All software attempts at anti-cheat are impossible. Even fully attested consoles have had cheats and other ways of getting an advantage that you shouldn't have.

Cheating isn't defined by software. Cheating is a social problem that can only be solved socially. The status quo 20 years ago was better.

ajnin 2 days ago
Everyday the world is becoming more polarized. Technology corporations gain ever more control over people's lives, telling people what they can do on their computers and phones, what they can talk about on social platforms, censoring what they please, wielding the threat of being cutoff from their data, their social circles on a whim. All over the world, in dictatorships and also in democratic countries, governments turn more fascist and more violent. They demonstrate that they can use technology to oppress their population, to hunt dissent and to efficiently spread propaganda.

In that world, authoring technology that enables this even more is either completely mad or evil. To me Linux is not a technological object, it is also a political statement. It is about choice, personal freedom, acceptance of risk. If you build software that actively intends to take this away from me to put it into the hands of economic interests and political actors then you deserve all the hate you can get.

TacticalCoder 2 days ago
> To me Linux is not a technological object, it is also a political statement. It is about choice, personal freedom ...

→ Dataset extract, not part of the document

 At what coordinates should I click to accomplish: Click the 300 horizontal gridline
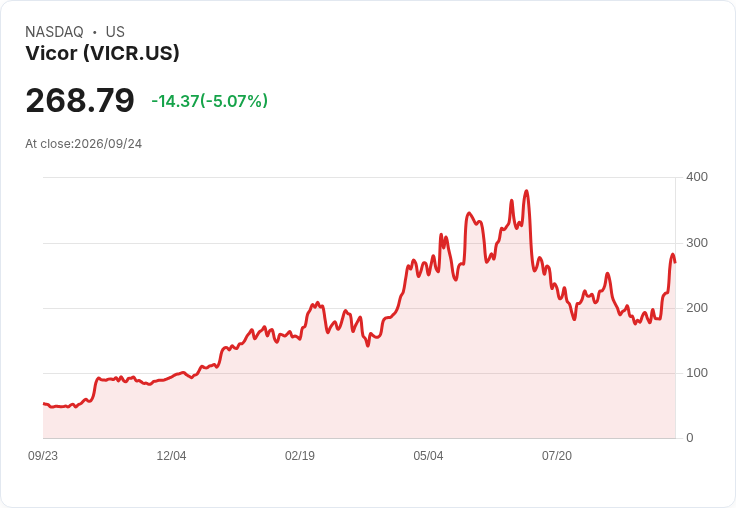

I use Linux since the Slackware day. Poettering is the worse thing that happened to the Linux ecosystem and, of course, he went on to work for Microsoft. Just to add a huge insult to the already painful injury.

This is not about security for the users. It's about control.

At least many in this thread are criticizing the project.

And, once again of course, it's from a private company.

Full of ex-Microsofties.

I don't know why anyone interested in hacking would cheer for this. But then maybe HN should be renamed "CN" (Corporate News) or "MN" (Microsoft News).

egorfine 9 hours ago
> I use Linux since the Slackware day. Poettering is the worse thing that happened to the Linux ecosystem

Same here, Linux since about 1995. Same opinion.

> And, once again of course, it's from a private company. Full of ex-Microsofties.

And funded. And confident they will sell the product well.

blibble 2 days ago
> Poettering is the worse thing that happened to the Linux ecosystem and, of course, he went on to work for Microsoft. Just to add a huge insult to the already painful injury.

agreed, and now he's planning on controlling what remains of your machine cryptographically!

j16sdiz 2 days ago
Lennart Poettering. The leading expert in forcing things down your throat. Great.
raggi 2 days ago
Been wanting this ever since doing it in Fuchsia. Really excited to see added focus and investment in this for the Linux ecosystem.
omnifischer 2 days ago
For all those people saying negative please see all the comments when RedHat was acquired by IBM (2018)

https://news.ycombinator.com/item?id=18321884

- Linux is better now

- Nothing bad

fergie 24 hours ago
Surely Redhat has gone from being the defacto default Linux to relative obscurity?